Europa tenta apertar cerco contra tráfico de pessoas
10-12-2010

Países que fazem parte da União Europeia devem adotar definição ampliada do crime de tráfico de pessoas. A pena máxima para casos comprovados com agravante pode ser aumentada de cinco anos para dez anos de reclusão

Por Repórter Brasil

A União Europeia (UE) deve adotar medidas mais rígidas contra o tráfico de pessoas. No início deste mês, ministros de Justiça dos países que fazem parte do bloco entraram em acordo acerca da necessidade de ampliar a definição do tráfico de pessoas. Também será enquadrada toda pessoa que “instigar, ajudar, atuar como cúmplice ou tentar” cometer o crime.

A punição para o crime também será mais severa. A pena máxima para casos comprovados em que há agravante pode ser aumentada de cinco anos para dez anos de reclusão. São considerados agravantes o envolvimento de vítimas particularmente vulneráveis, como crianças, e a combinação com outras atividades de organizações criminosas.

Espera-se que, com o acordo ministerial, as mudanças sejam adotadas em breve pelo Conselho da UE e pelo Parlamento Europeu. As alterações legais não se aplicam imediatamente ao Reino Unido e à Dinamarca, a não ser que essas duas nações optem por adotá-las. Os outros 25 países da UE devem aplicar as novas diretrizes dentro de dois anos.

De acordo com projeções parciais apresentadas pela Organização das Nações Unidas (ONU), o tráfico de pessoas gera dezenas de bilhões de dólares em lucros para criminosos todos os anos.

A questão do tráfico de pessoas na Europa ganhou projeção com o flagrante de sete crianças romenas (entre nove e 16 anos) que foram encontradas colhendo cebolas, sob condições subumanas, em fazenda de Worcestershire, no Reino Unido, no final do último mês de outubro. Algumas das crianças trabalhavam com os pais e outras estavam sozinhas.

:::

→ **O que fazer**
1 – Reescreva o trecho do texto sobre tráfico de pessoas que abre com as palavras "De acordo com" e fecha com "outras estavam sozinhas.", trocando "cebolas" por "batatas".
2 – Responda às perguntas a seguir com base no texto sobre tráfico de pessoas.
(a) Qual era a pena máxima, em anos de reclusão, para casos comprovados com agravante antes do aumento previsto?
(b) A quais dois países as alterações legais não se aplicam imediatamente?
(c) Quantas crianças romenas foram encontradas na fazenda de Worcestershire?
3 – Traduza para o inglês a seguinte frase do texto sobre tráfico de pessoas: "Os outros 25 países da UE devem aplicar as novas diretrizes dentro de dois anos."

:::

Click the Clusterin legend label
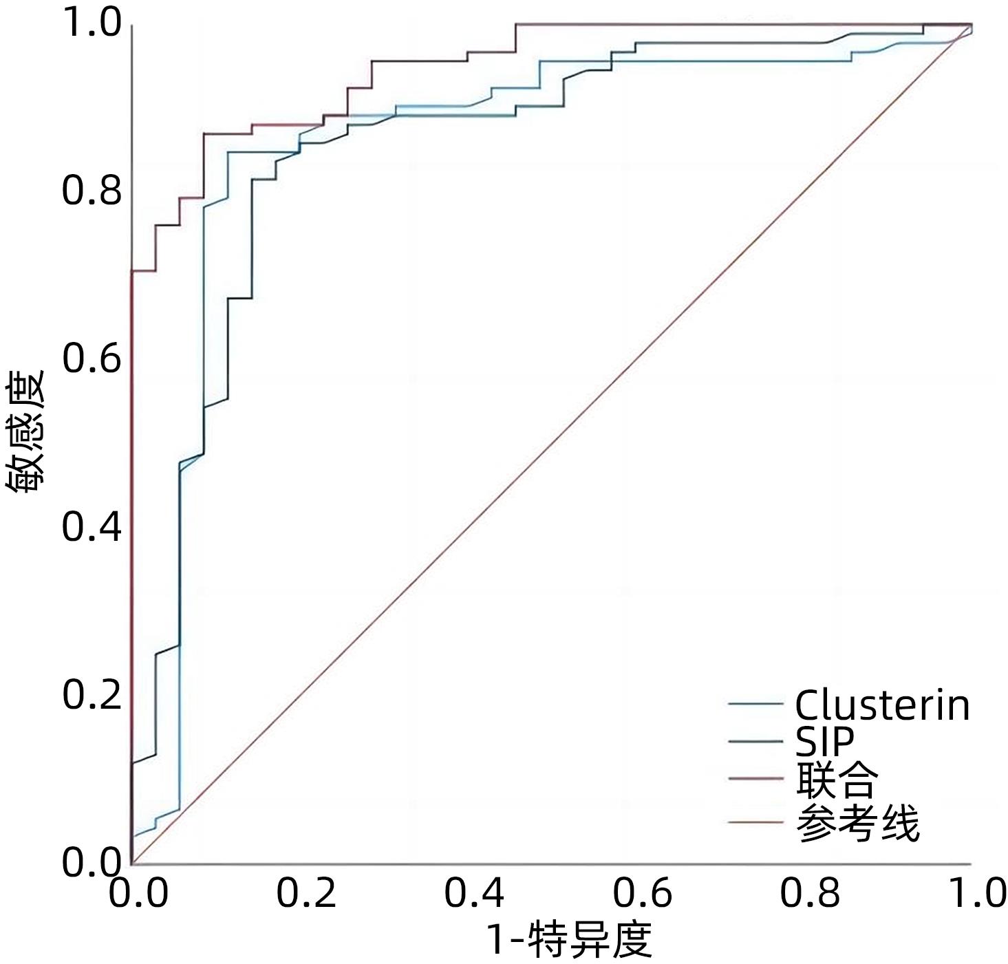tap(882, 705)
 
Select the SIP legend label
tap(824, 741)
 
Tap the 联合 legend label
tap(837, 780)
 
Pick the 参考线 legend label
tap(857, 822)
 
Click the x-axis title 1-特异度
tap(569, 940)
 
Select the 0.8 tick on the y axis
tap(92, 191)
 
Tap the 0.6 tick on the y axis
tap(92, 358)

:::

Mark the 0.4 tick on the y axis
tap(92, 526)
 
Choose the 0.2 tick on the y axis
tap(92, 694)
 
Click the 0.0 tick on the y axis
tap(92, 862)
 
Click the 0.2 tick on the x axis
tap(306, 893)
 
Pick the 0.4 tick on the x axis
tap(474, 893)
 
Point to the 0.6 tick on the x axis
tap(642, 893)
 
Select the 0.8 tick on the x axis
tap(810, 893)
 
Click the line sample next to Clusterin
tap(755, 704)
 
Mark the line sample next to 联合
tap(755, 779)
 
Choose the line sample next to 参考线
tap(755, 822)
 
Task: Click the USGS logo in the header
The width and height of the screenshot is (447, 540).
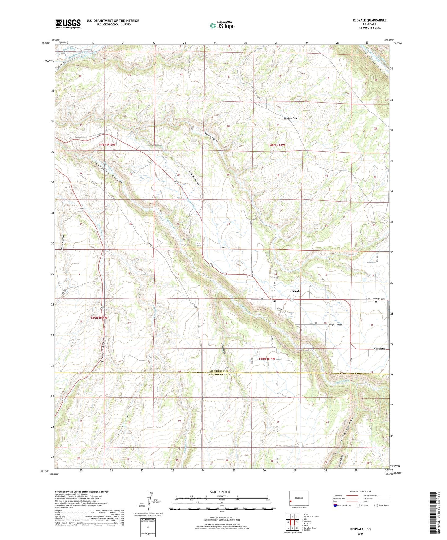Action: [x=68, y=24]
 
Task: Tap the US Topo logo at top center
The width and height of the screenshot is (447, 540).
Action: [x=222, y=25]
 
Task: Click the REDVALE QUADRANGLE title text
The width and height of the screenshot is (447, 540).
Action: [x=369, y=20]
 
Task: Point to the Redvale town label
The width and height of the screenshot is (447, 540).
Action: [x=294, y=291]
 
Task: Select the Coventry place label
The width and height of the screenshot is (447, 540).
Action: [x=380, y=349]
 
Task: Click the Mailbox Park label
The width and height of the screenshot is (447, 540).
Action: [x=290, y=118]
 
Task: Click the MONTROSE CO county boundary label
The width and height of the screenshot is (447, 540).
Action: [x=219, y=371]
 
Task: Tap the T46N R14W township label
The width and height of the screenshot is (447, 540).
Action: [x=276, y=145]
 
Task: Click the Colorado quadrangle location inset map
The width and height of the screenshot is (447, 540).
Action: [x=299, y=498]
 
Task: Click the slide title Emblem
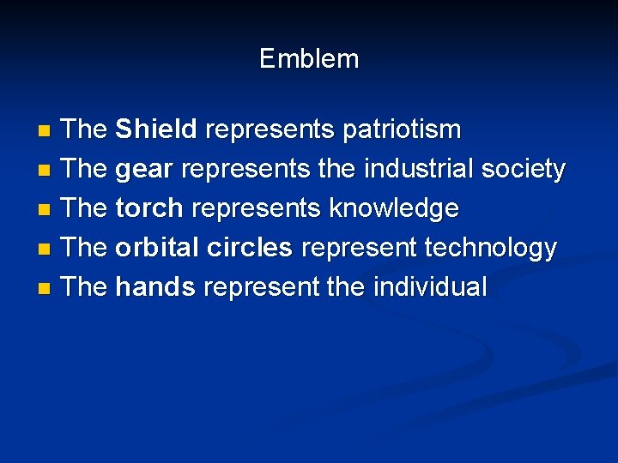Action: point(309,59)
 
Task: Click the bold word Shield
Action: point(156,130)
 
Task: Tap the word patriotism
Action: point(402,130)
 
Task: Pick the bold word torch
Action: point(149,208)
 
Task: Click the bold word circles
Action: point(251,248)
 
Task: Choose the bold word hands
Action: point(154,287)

:::

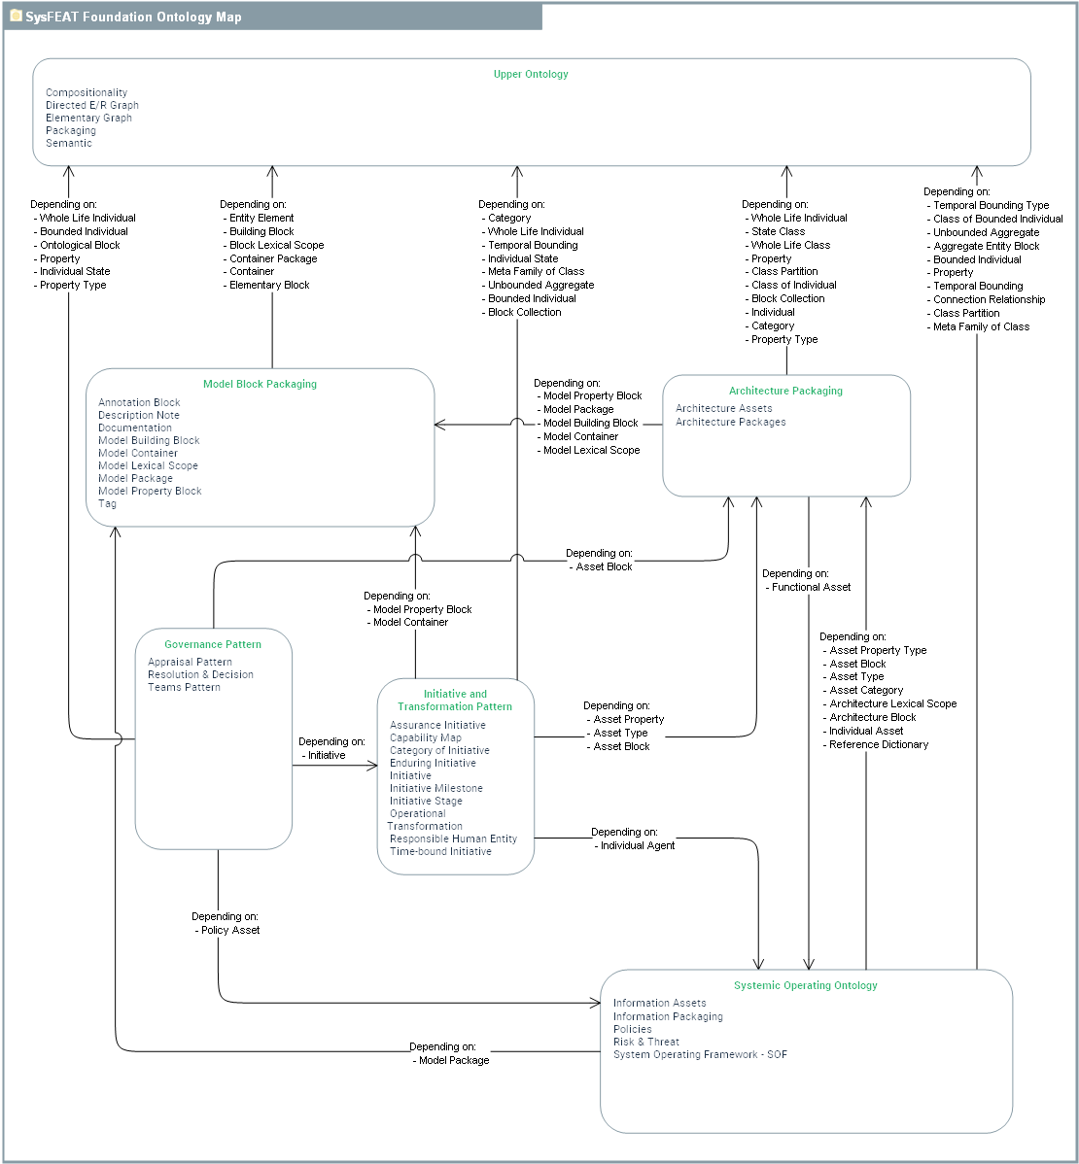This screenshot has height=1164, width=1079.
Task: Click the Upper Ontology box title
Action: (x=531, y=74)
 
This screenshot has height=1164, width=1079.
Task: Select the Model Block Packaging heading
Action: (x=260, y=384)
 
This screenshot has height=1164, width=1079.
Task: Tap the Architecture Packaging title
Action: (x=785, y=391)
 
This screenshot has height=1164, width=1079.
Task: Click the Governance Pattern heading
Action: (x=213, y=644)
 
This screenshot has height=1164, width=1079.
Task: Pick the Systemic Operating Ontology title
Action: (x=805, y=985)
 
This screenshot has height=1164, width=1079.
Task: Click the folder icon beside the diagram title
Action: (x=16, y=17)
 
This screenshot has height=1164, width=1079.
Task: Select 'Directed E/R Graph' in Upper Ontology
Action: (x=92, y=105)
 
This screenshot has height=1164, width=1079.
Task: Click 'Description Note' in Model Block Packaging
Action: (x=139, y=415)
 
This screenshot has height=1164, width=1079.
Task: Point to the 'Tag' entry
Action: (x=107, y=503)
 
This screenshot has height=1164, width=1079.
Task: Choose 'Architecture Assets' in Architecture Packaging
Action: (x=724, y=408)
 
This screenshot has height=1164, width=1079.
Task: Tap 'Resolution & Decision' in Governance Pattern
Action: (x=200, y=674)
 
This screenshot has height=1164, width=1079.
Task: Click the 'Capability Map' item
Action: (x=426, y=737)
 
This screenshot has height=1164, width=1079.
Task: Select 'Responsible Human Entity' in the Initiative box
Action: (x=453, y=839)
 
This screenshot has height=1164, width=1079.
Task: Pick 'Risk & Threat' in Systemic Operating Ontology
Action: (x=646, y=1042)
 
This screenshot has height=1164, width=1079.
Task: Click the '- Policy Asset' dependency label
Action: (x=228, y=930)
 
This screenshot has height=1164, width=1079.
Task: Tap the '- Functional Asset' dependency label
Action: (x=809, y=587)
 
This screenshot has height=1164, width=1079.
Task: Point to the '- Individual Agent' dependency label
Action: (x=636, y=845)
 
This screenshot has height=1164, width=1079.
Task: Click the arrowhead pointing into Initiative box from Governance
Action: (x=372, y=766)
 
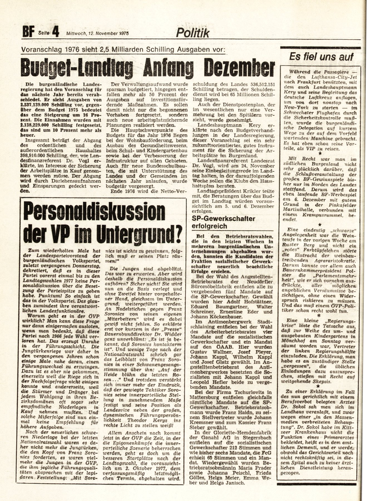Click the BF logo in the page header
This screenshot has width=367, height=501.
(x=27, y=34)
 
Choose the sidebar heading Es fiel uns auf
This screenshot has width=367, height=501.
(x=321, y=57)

:::

→ **Respostas por tarefa**
1 –
De acordo com projeções parciais apresentadas pela Organização das Nações Unidas (ONU), o tráfico de pessoas gera dezenas de bilhões de dólares em lucros para criminosos todos os anos.

A questão do tráfico de pessoas na Europa ganhou projeção com o flagrante de sete crianças romenas (entre nove e 16 anos) que foram encontradas colhendo batatas, sob condições subumanas, em fazenda de Worcestershire, no Reino Unido, no final do último mês de outubro. Algumas das crianças trabalhavam com os pais e outras estavam sozinhas.

2 –
(a) Cinco anos.
(b) Reino Unido e Dinamarca.
(c) Sete.

3 – The other 25 EU countries must apply the new guidelines within two years.